Start of Text block

Abstracts > Abstract list by author > Qiu Jiong

Thursday 13
Session II-2.2 CMEsand Magnetic clouds in the Helisphere and their impacts on Eart's Environment
Chairman: Guillaume Aulanier
› 10:15 - 10:30 (15min)
Reconstruction of Magnetic Clouds from In-Situ Spacecraft Measurements and Intercomparison with Their Solar Sources
Qiang Hu  1, 2, *@  , Jiong Qiu  3@  
1 : The University of Alabama in Huntsville  (UAHuntsville)  -  Website
Center for Space Plasma and Aeronomic Research, The University of Alabama in Huntsville, Huntsville, AL 35805 -  United States
2 : Department of Physics
The University of Alabama in Huntsville Huntsville, AL 35899 -  United States
3 : Montana State University
Physics Department, Montana State University, Bozeman, MT 59717-3840 -  United States
* : Corresponding author

Coronal Mass Ejections (CMEs) are explosive events that originate, propagate away from the Sun, and carry along solar material with embedded solar magnetic field. Some are accompanied by prominence eruptions. The entire process can be observed by multiple instrumentations on-board several on-going spacecraft missions. The interplanetary counterparts of CMEs (ICMEs) are often detected in-situ by spacecraft ACE and Wind, which provide both magnetic field and plasma measurements sampled along the spacecraft path across the ICME structure. All these remote-sensing and in-situ measurements make it possible to perform the intercomparison between the (I)CMEs and their source regions at the Sun. In particular, a subset of ICMEs, so-called Magnetic Clouds (MCs) can be characterized by magnetic flux-rope structures. We will apply the Grad-Shafranov reconstruction technique to examine the configuration of MCs and to derive relevant physical quantities, such as magnetic flux content, the field-line twist, and relative magnetic helicity. We will select recent events during the rising phase of enhanced solar activity, and utilize additional observations from the most recent spacecraft missions, such as the STEREO and SDO spacecraft. Both observational analyses of solar source region characteristics including flaring and dimming, and the corresponding MC structures will be presented. We will perform both statistical and detailed case studies to examine the properties of different events with and without associated prominence eruptions. We will try to discern the role of prominence in the formation of flux ropes and its relations to MC properties derived from in-situ measurements.

End of Text block
Start of Dataset records

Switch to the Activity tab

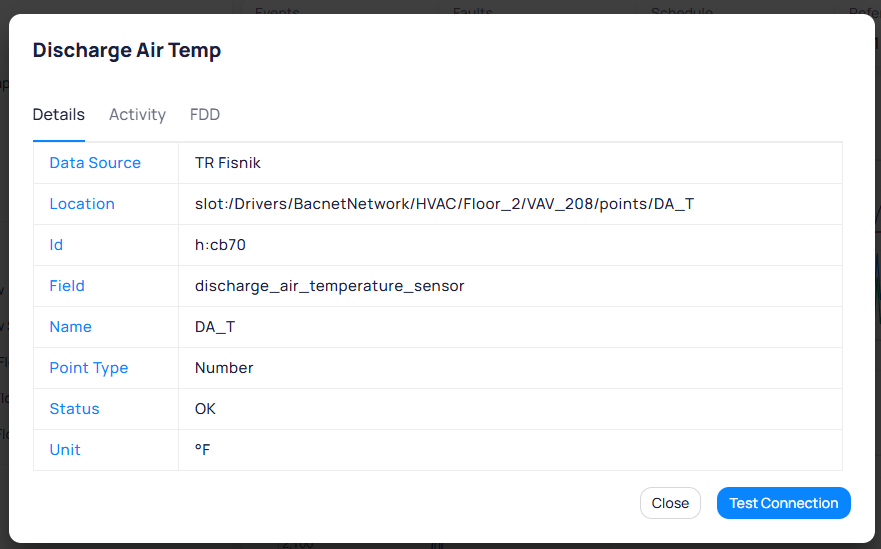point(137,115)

End of Dataset records
Start of Dataset records

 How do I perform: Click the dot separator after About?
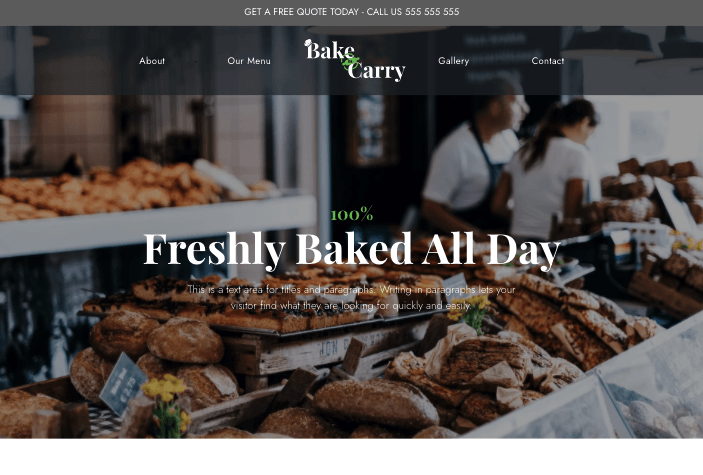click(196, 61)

End of Dataset records

# Using the information:
a - Pull a passage from the magnetic clouds abstract word for word. Begin at the words "Thursday 13" and stop after "- 10:30 (15min)".
b - According to the magnetic clouds abstract, which reconstruction technique will be used to examine the configuration of magnetic clouds?
The data comes from a source unrelated to the text.

# Answers for each item:
a -
Thursday 13
Session II-2.2 CMEsand Magnetic clouds in the Helisphere and their impacts on Eart's Environment
Chairman: Guillaume Aulanier
› 10:15 - 10:30 (15min)

b - The Grad-Shafranov reconstruction technique.